- **To do**: Reproduce only this part of the listing: the line with "Screen dimensions: 1080x1920", plus every line after it through the last.

- **Dataset entries**:

════════

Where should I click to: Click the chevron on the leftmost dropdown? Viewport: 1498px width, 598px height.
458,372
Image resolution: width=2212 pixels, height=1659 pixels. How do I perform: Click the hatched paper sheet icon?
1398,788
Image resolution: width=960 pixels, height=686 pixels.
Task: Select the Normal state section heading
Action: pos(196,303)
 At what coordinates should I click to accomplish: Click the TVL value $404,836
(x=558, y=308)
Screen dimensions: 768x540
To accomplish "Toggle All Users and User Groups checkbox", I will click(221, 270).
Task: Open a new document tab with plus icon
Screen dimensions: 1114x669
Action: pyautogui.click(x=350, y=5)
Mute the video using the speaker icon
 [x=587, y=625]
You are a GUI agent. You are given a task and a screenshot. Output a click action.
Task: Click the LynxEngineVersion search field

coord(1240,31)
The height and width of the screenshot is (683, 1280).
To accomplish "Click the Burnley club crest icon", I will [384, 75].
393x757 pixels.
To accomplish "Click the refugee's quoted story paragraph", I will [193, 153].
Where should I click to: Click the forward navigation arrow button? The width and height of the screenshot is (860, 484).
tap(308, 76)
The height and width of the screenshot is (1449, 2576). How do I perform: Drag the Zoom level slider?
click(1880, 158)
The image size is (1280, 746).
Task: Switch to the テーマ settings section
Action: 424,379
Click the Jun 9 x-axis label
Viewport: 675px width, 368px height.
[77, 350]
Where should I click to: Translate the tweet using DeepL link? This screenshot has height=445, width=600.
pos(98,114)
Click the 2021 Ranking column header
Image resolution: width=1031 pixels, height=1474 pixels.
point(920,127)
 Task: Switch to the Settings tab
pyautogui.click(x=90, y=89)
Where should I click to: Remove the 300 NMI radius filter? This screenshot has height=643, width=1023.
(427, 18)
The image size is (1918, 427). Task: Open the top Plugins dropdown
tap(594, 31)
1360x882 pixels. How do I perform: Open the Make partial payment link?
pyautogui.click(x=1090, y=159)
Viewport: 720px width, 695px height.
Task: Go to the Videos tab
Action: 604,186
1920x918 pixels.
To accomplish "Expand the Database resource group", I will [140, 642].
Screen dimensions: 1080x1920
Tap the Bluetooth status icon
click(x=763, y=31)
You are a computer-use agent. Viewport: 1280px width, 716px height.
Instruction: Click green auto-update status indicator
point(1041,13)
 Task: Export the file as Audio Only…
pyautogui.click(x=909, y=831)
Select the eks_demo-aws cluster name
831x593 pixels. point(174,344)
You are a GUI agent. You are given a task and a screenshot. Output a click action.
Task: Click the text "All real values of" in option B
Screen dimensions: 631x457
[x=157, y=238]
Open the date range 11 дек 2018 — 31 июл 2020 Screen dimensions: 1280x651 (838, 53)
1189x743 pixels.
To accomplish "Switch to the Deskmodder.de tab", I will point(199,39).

════════

- **Answer to the exercise**:
Screen dimensions: 1080x1920
Tap the Bluetooth status icon
click(x=763, y=31)
You are a computer-use agent. Viewport: 1280px width, 716px height.
Instruction: Click green auto-update status indicator
point(1041,13)
 Task: Export the file as Audio Only…
pyautogui.click(x=909, y=831)
Select the eks_demo-aws cluster name
831x593 pixels. point(174,344)
You are a GUI agent. You are given a task and a screenshot. Output a click action.
Task: Click the text "All real values of" in option B
Screen dimensions: 631x457
[x=157, y=238]
Open the date range 11 дек 2018 — 31 июл 2020 Screen dimensions: 1280x651 (838, 53)
1189x743 pixels.
To accomplish "Switch to the Deskmodder.de tab", I will point(199,39).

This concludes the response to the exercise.